Science Fair Project Encyclopedia
Categories: 1881 births | 1908 deaths | African Americans | Pianists | Ragtime composers | United States musicians
Louis Chauvin
Louis Chauvin (March 13, 1881 - March 26, 1908) was a ragtime musician.
Born in St. Louis, Missouri of a Mexican Spanish-Indian father and an African-American mother, he was widely considered the finest pianist in the St. Louis area at the turn of the century. He was part of the ragtime community that met at Tom Turpin's Rosebud bar, and died in Chicago of syphilis while still in his twenties.

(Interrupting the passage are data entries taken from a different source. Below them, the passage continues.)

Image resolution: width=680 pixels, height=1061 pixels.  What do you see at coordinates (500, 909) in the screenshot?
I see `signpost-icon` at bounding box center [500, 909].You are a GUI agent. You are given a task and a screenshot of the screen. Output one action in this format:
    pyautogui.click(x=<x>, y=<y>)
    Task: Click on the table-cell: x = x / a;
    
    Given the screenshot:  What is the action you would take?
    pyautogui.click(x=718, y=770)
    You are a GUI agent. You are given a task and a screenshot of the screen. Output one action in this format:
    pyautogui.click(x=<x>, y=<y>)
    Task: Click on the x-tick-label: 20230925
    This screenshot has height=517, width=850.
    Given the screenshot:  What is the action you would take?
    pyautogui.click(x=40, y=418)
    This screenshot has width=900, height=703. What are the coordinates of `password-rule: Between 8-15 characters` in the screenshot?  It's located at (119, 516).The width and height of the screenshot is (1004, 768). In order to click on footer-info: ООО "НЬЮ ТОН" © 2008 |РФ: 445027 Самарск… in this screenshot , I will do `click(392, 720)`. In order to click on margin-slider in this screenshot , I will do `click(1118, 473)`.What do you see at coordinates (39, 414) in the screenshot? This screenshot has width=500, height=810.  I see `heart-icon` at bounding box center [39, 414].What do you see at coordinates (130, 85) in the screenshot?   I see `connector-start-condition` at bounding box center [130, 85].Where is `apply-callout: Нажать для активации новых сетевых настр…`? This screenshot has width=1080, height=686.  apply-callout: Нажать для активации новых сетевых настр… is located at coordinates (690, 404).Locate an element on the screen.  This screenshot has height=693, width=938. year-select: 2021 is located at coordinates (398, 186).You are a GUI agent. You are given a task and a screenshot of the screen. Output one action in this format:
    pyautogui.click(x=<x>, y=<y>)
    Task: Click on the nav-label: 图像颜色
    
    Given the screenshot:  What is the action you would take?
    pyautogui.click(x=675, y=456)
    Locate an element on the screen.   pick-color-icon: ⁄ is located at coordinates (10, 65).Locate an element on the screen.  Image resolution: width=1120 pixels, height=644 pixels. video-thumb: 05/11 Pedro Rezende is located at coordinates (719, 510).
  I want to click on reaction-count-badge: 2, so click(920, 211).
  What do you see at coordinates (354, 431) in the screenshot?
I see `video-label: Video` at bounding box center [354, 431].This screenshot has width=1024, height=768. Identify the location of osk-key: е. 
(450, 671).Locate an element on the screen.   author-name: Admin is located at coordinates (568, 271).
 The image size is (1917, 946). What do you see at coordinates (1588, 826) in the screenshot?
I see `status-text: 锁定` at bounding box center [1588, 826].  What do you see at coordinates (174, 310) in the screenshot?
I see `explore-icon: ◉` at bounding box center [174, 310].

He left only three published compositions and died before the advent of phonograph records, so his ability is hard to judge today, but he was long remembered by his peers as an exceptionally gifted performer and composer. He is primarily remembered today for Heliotrope Bouquet, the rag he wrote with Scott Joplin, in which the first two strains are his and the last two Joplins.
His published works are:
- The Moon is Shining in the Skies (with Sam Patterson, 1903)
- Babe, It's Too Long Off (words by Elmer Bowman, 1906)
- Heliotrope Bouquet (with Scott Joplin, 1907)
Reference
- They All Played Ragtime by Rudi Blesh and Harriet Janis. Knopf, 1950.